*EXTRACT TO READ*:

9 Problems Pool Owners Ignore
If you want to avoid expensive maintenance and repair bills for your swimming pool or hot tub then you need to attend to small repairs and maintenance items before they develop into much larger, and much more expensive problems. This sounds easy enough and yet so many pool and spa owners ignore obvious signs of deficiency until it deteriorates into a problem that can not be ignored. This is not a unique problem and you can easily draw a parallel between owning and maintaining a car. If you do not change your brake pads when you are supposed to then you will also need to replace more braking components that might have otherwise been fine to stay on the car.
A pool is kind of like this however there is a much steeper penalty for putting off maintenance or repairs. Small repairs, when completed in a timely fashion, might have negligible costs. If you let it go too long then you could be looking at tens of thousands of dollars of repairs. Pools are extremely unforgiving in this regard. If you let any problem develop to the point where is negatively affects one of the critical components of the pool system, then you could be in for some punishingly expensive repair costs - and worst of all you could have avoided them completely.

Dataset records
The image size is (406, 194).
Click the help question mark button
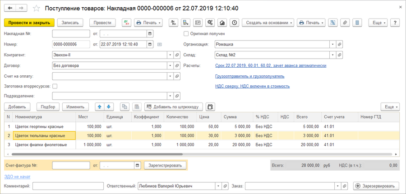click(395, 23)
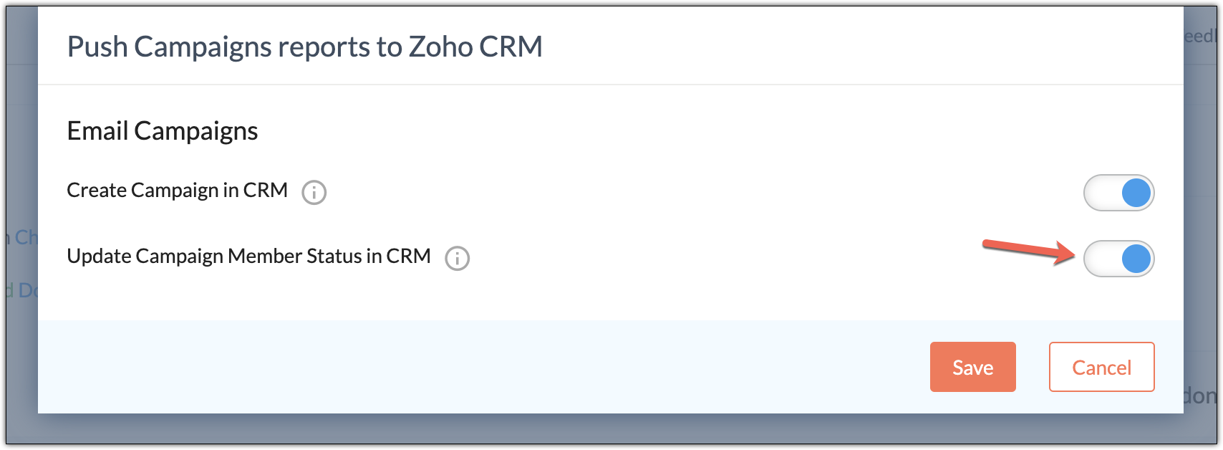Expand the Push Campaigns reports dialog header
This screenshot has height=450, width=1223.
pos(304,46)
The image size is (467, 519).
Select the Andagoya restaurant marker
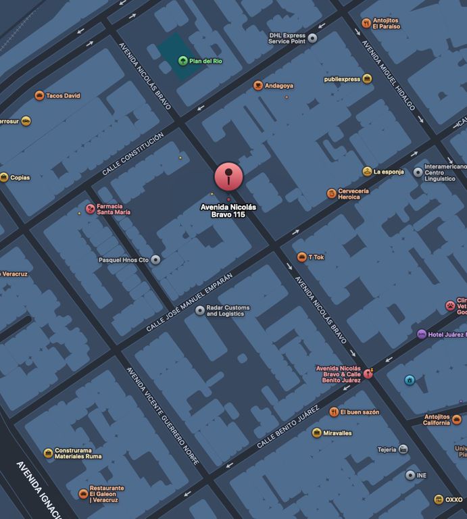pos(257,86)

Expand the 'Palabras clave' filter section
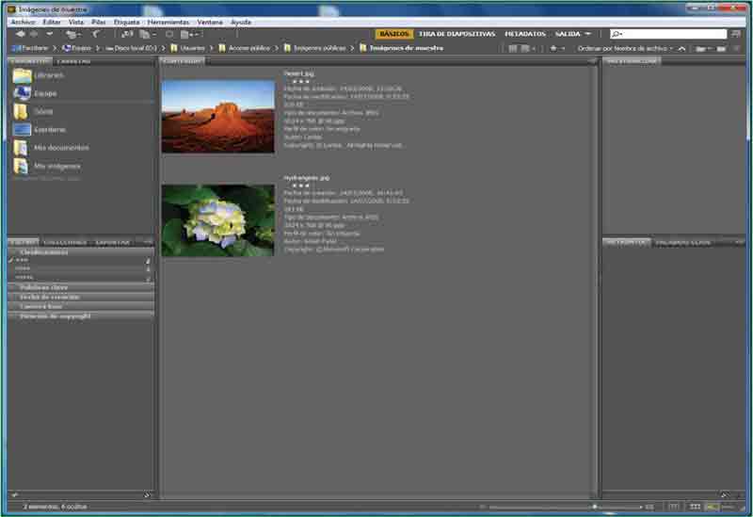click(44, 287)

*SET OF TASKS*:
1 > Give again, word for word, the part of the pool maintenance text starting with "9 Problems Pool" and going on through "on the car.".
2 > Transcribe the dataset records above line for line, without the pictures.

*SOLUTIONS BY TASK*:
1 >
9 Problems Pool Owners Ignore
If you want to avoid expensive maintenance and repair bills for your swimming pool or hot tub then you need to attend to small repairs and maintenance items before they develop into much larger, and much more expensive problems. This sounds easy enough and yet so many pool and spa owners ignore obvious signs of deficiency until it deteriorates into a problem that can not be ignored. This is not a unique problem and you can easily draw a parallel between owning and maintaining a car. If you do not change your brake pads when you are supposed to then you will also need to replace more braking components that might have otherwise been fine to stay on the car.

2 >
The image size is (406, 194).
Click the help question mark button
click(395, 23)
Expand the Push Campaigns reports dialog header
This screenshot has height=450, width=1223.
pos(304,46)
The image size is (467, 519).
Select the Andagoya restaurant marker
pos(257,86)

Expand the 'Palabras clave' filter section
click(44, 287)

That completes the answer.